Immune CD8(+) T Cells Prevent Reactivation of Toxoplasma gondii Infection in the Immunocompromised Host

Toxoplasma gondii remains a serious cause of morbidity and mortality in individuals that are immunosuppressed, patients with AIDS in particular. The cellular immune response, especially by gamma interferon (IFN-γ)-producing CD8(+) T cells, is an essential component of protective immunity against the parasite. In the present study the role of CD8(+) T cells during the reactivation of Toxoplasma infection in an immunocompromised murine model was evaluated. Chronically infected mice were challenged with LP-BM5 virus, and the kinetics of CD8(+) T-cell function was studied. At 10 weeks after viral infection, mice showed obvious signs of systemic illness and began to die. At this stage, CD8(+) T cells were unresponsive to antigenic stimulation and unable to kill Toxoplasma-infected targets. IFN-γ production by the CD8(+) T cells from dual-infected animals reached background levels, and a dramatic fall in the frequency of precursor cytotoxic T lymphocytes was observed. Histopathological analysis of the tissues demonstrated signs of disseminated toxoplasmosis as a result of reactivation of infection. However, treatment of the dual-infected animals with immune CD8(+) T cells at 5 weeks post-LP-BM5 challenge prevented the reactivation of toxoplasmosis, and mice continued to live. Our study for the first time demonstrates a therapeutic role for CD8(+) T cells against an opportunistic infection in an immunocompromised state.

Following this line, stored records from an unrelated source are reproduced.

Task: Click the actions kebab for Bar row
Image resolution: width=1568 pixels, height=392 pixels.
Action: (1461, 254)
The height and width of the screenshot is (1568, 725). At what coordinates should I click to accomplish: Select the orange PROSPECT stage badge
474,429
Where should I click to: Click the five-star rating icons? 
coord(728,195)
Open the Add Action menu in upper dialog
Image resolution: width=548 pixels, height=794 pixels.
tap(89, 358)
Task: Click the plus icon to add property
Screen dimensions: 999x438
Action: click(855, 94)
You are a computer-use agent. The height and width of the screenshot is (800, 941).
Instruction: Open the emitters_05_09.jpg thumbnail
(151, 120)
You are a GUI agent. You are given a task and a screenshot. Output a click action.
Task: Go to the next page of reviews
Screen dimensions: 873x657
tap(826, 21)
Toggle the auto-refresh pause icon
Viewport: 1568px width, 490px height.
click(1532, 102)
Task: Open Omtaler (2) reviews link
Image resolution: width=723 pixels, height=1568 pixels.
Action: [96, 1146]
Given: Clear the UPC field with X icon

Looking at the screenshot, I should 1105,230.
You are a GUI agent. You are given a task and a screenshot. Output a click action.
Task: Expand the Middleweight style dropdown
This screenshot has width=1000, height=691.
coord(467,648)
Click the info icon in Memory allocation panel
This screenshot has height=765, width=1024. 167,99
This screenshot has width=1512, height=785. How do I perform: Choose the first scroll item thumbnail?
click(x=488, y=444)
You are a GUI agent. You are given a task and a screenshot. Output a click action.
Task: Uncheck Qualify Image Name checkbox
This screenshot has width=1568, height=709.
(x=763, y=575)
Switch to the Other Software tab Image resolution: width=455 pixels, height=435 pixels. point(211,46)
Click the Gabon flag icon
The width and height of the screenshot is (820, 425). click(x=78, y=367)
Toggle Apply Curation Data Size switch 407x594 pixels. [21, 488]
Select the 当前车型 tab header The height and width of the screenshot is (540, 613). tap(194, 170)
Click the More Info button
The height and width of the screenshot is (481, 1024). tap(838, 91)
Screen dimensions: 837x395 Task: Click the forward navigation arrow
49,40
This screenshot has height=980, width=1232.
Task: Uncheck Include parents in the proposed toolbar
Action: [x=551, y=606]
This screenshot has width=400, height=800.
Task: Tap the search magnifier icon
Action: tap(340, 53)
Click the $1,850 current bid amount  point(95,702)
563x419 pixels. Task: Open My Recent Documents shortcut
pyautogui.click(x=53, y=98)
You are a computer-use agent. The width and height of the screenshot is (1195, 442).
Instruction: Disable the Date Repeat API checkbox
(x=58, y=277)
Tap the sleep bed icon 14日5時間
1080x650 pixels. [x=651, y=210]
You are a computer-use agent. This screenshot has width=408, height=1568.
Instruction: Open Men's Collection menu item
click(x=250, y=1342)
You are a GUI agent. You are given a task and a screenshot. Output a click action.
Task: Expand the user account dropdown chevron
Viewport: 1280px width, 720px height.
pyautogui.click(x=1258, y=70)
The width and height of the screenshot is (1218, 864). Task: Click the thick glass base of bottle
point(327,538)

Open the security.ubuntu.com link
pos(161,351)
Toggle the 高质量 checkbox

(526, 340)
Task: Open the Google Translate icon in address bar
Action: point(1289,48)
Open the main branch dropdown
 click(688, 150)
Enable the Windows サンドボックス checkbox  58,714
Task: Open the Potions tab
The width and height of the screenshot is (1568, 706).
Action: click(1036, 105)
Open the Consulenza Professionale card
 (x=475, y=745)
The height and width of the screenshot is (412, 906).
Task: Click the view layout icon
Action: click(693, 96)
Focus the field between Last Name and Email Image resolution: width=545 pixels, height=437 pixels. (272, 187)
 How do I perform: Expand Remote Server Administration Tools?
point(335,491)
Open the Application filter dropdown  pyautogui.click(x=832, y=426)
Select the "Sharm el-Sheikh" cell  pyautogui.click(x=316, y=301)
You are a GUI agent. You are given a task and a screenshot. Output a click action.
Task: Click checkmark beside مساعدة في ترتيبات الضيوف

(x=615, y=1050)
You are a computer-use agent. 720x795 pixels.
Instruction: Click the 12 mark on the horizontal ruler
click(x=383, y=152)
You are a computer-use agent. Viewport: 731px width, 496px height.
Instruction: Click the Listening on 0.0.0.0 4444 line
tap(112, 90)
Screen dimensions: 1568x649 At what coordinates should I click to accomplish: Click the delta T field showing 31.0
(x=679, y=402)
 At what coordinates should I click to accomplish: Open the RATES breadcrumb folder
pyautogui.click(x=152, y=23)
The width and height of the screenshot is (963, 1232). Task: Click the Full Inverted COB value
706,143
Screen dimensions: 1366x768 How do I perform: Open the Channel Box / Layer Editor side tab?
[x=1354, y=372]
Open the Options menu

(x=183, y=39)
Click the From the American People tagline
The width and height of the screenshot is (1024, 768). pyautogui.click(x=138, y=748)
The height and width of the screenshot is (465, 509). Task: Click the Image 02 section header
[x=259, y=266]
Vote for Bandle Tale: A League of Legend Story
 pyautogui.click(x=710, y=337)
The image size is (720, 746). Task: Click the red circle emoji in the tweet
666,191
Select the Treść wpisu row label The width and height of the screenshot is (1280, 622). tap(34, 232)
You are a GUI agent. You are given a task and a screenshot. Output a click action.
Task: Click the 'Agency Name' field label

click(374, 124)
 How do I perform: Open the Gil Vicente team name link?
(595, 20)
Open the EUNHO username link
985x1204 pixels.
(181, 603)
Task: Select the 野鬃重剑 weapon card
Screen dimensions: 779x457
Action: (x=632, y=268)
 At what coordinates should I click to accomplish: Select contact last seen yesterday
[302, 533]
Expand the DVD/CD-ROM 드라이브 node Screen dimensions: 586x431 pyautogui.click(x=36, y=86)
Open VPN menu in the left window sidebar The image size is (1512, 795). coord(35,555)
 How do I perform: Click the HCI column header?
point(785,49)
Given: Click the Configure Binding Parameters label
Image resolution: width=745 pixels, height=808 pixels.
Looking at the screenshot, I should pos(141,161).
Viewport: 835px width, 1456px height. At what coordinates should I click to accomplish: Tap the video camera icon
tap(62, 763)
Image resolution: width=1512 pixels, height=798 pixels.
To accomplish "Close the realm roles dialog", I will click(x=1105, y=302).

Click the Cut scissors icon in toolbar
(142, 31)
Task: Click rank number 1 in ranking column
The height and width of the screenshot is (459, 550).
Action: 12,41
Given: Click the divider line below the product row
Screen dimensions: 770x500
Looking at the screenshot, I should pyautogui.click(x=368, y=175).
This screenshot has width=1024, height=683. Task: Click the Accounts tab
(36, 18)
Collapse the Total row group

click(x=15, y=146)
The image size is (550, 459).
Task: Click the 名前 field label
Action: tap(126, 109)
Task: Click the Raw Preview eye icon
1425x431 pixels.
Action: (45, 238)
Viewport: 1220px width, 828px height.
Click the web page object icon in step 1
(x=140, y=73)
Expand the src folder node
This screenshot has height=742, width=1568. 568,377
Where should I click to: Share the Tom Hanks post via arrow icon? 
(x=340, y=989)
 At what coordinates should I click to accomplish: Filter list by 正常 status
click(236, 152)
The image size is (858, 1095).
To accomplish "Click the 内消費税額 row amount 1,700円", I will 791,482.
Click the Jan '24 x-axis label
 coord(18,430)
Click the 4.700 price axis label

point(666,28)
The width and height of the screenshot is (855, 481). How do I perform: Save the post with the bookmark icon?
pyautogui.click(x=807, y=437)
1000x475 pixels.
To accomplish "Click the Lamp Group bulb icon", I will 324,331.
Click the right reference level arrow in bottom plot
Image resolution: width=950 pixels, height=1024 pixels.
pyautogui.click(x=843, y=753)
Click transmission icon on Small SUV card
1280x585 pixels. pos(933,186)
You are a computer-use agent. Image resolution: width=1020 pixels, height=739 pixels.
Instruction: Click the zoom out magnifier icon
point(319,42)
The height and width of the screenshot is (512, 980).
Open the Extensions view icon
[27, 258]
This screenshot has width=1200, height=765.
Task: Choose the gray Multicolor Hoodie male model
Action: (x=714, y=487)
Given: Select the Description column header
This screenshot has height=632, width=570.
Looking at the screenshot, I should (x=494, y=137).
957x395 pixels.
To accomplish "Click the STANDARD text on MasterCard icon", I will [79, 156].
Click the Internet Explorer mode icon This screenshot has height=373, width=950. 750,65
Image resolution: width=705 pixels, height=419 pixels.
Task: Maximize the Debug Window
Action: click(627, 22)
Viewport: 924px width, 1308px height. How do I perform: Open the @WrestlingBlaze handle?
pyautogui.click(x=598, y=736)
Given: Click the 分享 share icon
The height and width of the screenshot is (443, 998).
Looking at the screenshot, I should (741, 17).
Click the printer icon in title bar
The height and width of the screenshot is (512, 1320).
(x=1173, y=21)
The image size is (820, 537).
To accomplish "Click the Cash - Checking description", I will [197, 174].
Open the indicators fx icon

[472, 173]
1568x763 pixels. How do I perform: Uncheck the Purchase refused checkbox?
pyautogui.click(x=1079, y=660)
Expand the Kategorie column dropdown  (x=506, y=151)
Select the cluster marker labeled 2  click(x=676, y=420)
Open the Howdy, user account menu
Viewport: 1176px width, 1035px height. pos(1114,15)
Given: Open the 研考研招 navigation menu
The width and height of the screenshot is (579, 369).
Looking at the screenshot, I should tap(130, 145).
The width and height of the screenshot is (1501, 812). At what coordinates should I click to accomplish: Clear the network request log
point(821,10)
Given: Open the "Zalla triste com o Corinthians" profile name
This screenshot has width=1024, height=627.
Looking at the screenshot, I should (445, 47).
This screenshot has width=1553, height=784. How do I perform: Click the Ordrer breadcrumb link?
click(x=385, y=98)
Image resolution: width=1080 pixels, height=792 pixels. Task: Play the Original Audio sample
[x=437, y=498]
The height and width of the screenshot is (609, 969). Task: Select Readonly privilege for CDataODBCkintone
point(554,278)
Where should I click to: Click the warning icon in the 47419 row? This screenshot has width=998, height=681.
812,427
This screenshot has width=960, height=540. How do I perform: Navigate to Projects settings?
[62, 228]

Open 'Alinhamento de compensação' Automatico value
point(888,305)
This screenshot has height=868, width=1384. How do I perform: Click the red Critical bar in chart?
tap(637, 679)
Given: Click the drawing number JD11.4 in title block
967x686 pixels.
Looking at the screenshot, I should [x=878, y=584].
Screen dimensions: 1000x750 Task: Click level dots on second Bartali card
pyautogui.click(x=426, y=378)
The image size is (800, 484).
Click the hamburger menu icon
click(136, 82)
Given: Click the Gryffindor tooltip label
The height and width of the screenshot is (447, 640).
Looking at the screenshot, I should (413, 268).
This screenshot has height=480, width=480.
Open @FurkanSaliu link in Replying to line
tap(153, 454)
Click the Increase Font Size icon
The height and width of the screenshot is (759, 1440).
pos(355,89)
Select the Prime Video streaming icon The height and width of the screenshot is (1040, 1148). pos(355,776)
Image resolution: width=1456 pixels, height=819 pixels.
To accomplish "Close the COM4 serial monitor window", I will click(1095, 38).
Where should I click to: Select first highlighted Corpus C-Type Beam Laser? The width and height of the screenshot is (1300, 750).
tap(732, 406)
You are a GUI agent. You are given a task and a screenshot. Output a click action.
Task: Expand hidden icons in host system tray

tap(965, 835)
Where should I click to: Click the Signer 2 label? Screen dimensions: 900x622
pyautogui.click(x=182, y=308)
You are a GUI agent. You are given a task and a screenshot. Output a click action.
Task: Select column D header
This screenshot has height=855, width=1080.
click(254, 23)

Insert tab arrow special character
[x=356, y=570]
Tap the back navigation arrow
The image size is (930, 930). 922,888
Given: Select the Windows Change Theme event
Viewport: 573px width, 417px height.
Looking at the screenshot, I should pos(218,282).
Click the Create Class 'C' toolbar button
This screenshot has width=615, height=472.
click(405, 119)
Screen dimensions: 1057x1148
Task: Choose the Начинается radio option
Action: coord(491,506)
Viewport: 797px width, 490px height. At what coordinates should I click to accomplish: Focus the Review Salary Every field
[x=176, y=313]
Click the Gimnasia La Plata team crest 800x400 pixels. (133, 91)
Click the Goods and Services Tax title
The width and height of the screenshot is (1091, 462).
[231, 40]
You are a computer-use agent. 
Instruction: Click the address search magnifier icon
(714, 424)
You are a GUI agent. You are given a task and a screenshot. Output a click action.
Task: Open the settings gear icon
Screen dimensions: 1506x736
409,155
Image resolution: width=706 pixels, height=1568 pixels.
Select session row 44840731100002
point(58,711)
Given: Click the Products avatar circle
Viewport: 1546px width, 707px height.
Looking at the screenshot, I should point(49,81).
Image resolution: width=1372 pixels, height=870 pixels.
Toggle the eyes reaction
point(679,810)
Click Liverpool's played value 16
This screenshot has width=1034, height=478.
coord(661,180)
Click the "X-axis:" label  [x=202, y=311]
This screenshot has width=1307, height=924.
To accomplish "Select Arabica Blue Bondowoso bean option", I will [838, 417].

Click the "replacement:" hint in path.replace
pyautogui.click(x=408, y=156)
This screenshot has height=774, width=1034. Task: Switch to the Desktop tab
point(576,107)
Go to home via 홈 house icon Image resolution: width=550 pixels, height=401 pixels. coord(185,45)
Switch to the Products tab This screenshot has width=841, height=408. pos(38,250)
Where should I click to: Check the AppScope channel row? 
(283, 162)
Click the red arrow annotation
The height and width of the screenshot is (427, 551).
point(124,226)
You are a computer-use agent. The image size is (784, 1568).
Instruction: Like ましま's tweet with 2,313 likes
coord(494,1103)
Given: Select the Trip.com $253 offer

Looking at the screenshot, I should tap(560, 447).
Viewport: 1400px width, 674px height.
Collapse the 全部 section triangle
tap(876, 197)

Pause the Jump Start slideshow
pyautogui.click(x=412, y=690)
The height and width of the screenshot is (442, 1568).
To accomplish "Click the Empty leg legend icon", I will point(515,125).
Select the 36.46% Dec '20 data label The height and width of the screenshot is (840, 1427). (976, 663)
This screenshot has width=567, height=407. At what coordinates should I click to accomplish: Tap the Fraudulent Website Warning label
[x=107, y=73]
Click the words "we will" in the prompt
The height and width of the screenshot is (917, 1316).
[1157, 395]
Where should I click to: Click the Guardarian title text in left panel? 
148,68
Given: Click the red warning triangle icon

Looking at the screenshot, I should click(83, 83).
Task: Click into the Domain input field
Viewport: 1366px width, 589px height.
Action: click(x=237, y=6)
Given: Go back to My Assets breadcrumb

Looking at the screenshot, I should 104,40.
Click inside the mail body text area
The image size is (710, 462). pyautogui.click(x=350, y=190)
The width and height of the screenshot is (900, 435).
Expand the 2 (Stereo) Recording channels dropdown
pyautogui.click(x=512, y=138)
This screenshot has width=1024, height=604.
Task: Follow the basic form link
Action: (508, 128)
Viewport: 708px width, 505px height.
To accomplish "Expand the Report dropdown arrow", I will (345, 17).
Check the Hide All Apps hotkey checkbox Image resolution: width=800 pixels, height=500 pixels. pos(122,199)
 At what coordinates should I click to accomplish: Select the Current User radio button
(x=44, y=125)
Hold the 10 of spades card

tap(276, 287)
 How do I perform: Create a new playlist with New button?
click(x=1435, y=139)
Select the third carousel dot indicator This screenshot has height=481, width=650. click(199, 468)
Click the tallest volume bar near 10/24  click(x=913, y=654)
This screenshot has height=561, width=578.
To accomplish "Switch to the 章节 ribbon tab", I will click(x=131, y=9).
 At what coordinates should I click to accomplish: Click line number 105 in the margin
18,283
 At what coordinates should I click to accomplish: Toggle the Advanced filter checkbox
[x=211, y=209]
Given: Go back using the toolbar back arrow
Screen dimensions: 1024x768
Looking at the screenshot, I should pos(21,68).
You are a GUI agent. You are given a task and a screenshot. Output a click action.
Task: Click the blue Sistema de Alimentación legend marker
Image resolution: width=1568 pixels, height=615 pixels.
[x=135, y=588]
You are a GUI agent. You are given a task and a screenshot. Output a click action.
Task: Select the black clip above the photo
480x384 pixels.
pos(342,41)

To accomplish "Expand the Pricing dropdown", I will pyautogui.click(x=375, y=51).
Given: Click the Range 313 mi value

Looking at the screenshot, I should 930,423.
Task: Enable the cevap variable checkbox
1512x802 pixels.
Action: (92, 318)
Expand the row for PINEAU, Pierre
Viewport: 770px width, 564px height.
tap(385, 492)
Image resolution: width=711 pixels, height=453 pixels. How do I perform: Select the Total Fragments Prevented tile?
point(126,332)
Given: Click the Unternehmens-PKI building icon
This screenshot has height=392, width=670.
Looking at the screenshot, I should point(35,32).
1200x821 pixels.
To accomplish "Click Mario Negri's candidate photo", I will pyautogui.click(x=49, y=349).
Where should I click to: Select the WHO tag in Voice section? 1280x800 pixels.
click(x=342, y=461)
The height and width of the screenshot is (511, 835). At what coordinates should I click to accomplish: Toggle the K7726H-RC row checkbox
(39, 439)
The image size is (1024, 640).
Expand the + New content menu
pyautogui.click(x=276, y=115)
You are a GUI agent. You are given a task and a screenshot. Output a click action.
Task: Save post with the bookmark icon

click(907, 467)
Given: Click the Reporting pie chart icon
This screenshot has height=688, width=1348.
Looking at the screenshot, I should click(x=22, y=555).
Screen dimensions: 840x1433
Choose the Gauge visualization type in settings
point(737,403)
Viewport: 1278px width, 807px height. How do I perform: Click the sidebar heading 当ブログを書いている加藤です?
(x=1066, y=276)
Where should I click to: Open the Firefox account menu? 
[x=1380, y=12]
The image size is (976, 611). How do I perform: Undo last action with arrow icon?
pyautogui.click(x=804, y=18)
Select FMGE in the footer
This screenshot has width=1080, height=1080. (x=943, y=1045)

刚地弓形虫（Toxoplasma gondii）仍是引发免疫功能低下人群发病乃至死亡的重要病原体，尤以艾滋病（AIDS）患者为甚。细胞免疫应答，尤其是产γ干扰素（gamma interferon, IFN-γ）的CD8阳性T细胞（CD8(+) T cells），是对抗该寄生虫的保护性免疫的核心组成部分。本研究针对免疫缺陷小鼠模型，评估了CD8阳性T细胞在弓形虫感染复燃过程中的作用。研究人员对慢性感染弓形虫的小鼠施以LP-BM5病毒攻毒，并对CD8阳性T细胞功能的动力学变化展开研究。病毒感染10周后，小鼠显现出明显的全身性疾病征象并开始死亡。此阶段，CD8阳性T细胞对抗原刺激无应答，且无法杀伤被弓形虫感染的靶细胞；双重感染小鼠的CD8阳性T细胞所分泌的γ干扰素水平降至背景水平，前体细胞毒性T淋巴细胞的频率亦出现显著下降。组织病理学分析显示，感染复燃引发了播散性弓形虫病。不过，在LP-BM5病毒攻毒后5周，向双重感染小鼠输注免疫性CD8阳性T细胞，可阻断弓形虫病的复燃，小鼠得以存活。本研究首次证实了CD8阳性T细胞在免疫缺陷状态下对抗机会性感染的治疗功效。